CAIRO - Two bombs targeting security posts near Cairo University exploded in quick succession Wednesday killing a police general, followed by a third blast as police and journalists gathered at the scene.
Witnesses said the blasts sent up a cloud of smoke and dust near the campus, the scene of repeated clashes in the past few months between Islamist students and police.
The third bomb struck close to the main gates, where police investigators and journalists had gathered, causing no casualties. The bombings were the latest in a spate of attacks against the security forces since the army overthrew elected Islamist president Mohamed Morsi last July.
They came less than a week after the army chief who toppled Morsi, Abdel Fattah al-Sisi, said he was leaving the military to stand in a presidential election set for May.
A fourth bomb placed in a car parked near the university was defused, security officials and state television said. The interior ministry identified the slain officer as Brigadier General Tarek al-Mergawi.
An assistant interior minister, Major General Abdel Raouf al-Serafi, and four other policemen were wounded. “I was waiting for the bus when I heard two explosions. There was dust in the air and policemen were screaming,” said a witness, Sakta Mostafa.
A police general at the scene told AFP that the bombs were concealed in a tree between two small police posts. A Cairo University student said he ran out of the campus after hearing the blasts. “I found a lifeless man in plain clothes and a policeman bleeding from his leg,” said the student, Amr Adel. A senior detective, Mergawi would have been in civilian clothes. Amateur footage posted on an Egyptian newspaper’s website showed policemen running out from a cloud of smoke and dust sent up by the first explosion. The second bomb went off moments later.
Interim prime minister Ibrahim Mahlab led Mergawi’s funeral procession, as policemen carried the coffin draped in a red shroud.
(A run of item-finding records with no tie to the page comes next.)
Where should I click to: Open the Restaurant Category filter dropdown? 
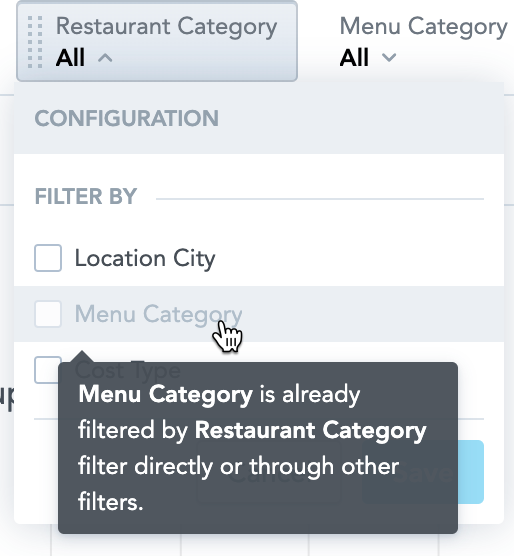click(x=157, y=41)
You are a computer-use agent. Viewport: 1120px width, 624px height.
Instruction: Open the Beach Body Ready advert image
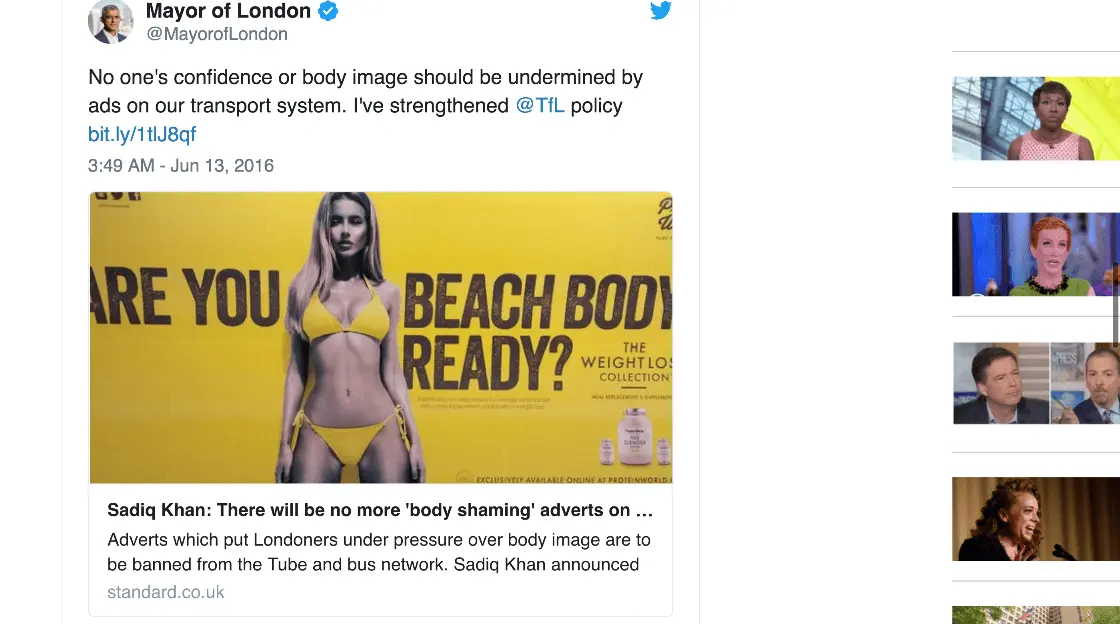(x=381, y=338)
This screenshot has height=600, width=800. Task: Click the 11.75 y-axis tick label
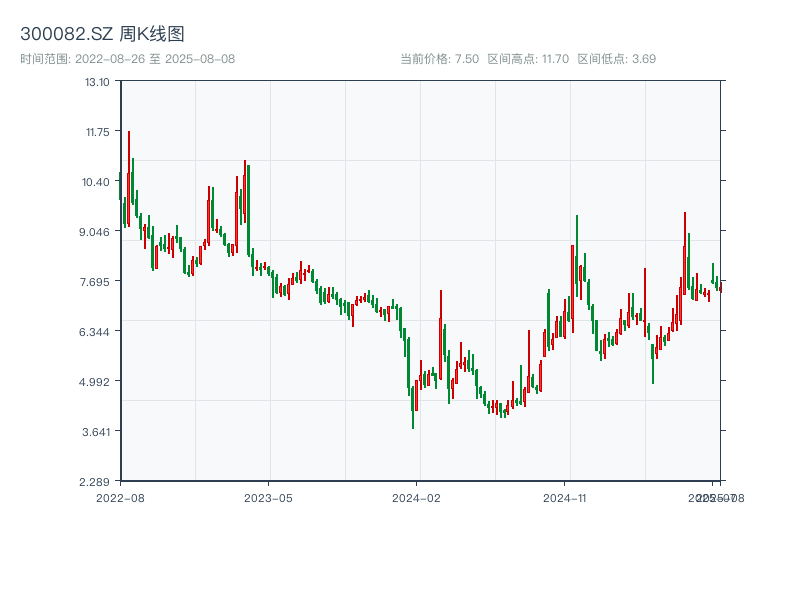[97, 132]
The government says militants have killed almost 500 people, most of them policemen and soldiers, in attacks since Morsi’s overthrow. Most of the attacks have taken place in the lawless Sinai Peninsula but the jihadists have increasingly targeted police in the capital and in the Nile Delta to its north.
The government has blamed most of the violence on Morsi’s Muslim Brotherhood, which it designated a terror group late last year even though the deadliest attacks have all been claimed by the Al-Qaeda-inspired Ansar Beit Al-Maqdis (Partisans of Jerusalem) group, which is based in the Sinai.
The Brotherhood condemned the latest bombings, as it has previous attacks on the security forces, insisting it remained committed to peaceful protest. It called for an investigation, urging people to “refrain from making accusations without evidence”. “Such acts will not deter us from continuing our peaceful march to achieve the objectives of our legitimate revolution,” it said.
Even though Morsi and most of its top leadership are in jail, the Brotherhood has vowed to keep up its campaign for the reinstatement of Egypt’s only freely elected president.
More than 1,400 people, mostly Islamists, have been killed since Morsi’s overthrow.
Some of the Brotherhood’s top leaders have sought refuge in London, where British Prime Minister David Cameron has ordered a probe into the group’s activities.
Police have scored some successes in their fight against the jihadists, killing and capturing members of two major cells in the Nile Delta over the past two months.
One of the cells, belonging to Ansar Beit al-Maqdis, was implicated in a car bombing at Cairo police headquarters in January.